Task to complete
Show, from the records below, all lines that contain the word "screenshot".

BEGIN Provided records

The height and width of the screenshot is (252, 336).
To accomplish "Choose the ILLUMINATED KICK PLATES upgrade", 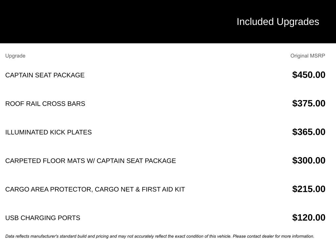I will [x=49, y=132].

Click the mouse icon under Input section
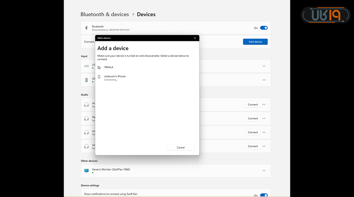tap(87, 80)
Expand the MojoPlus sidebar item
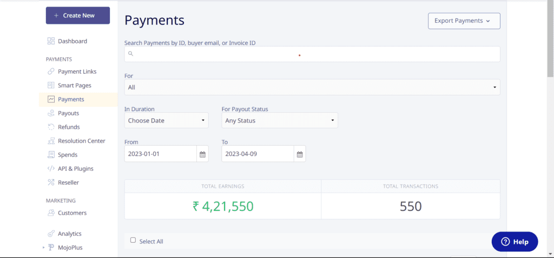 point(43,248)
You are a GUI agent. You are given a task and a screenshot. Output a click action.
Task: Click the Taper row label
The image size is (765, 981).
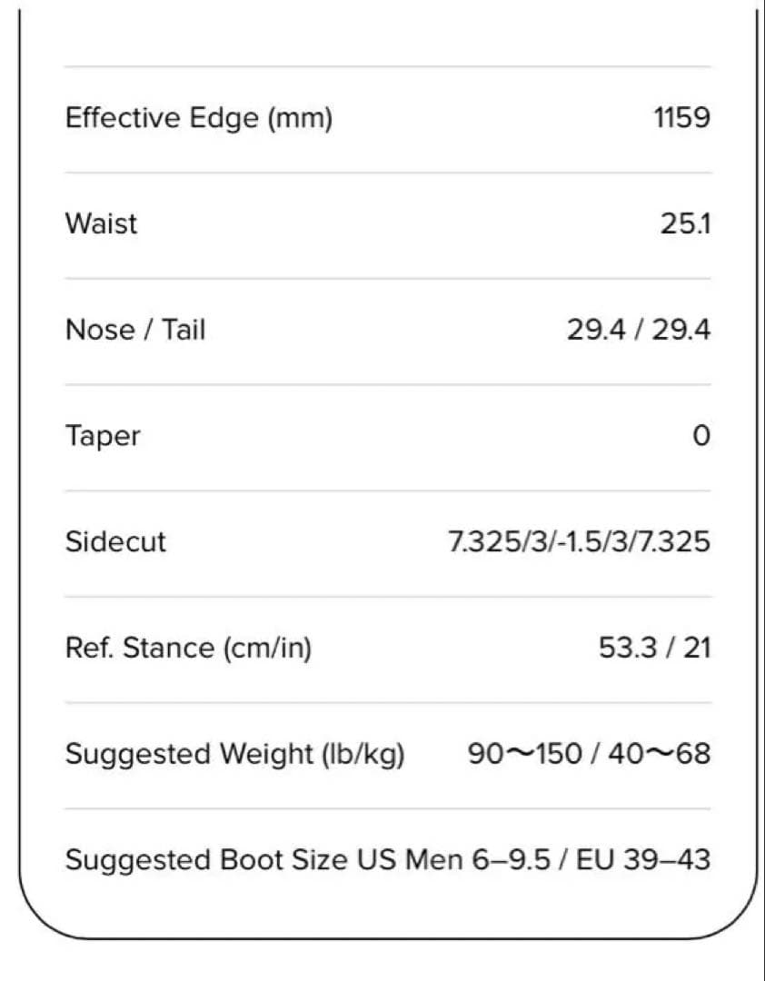coord(103,436)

END Provided records

Task response
The height and width of the screenshot is (252, 336).
You are a GUI agent. You are given a task and a screenshot. Output a click action.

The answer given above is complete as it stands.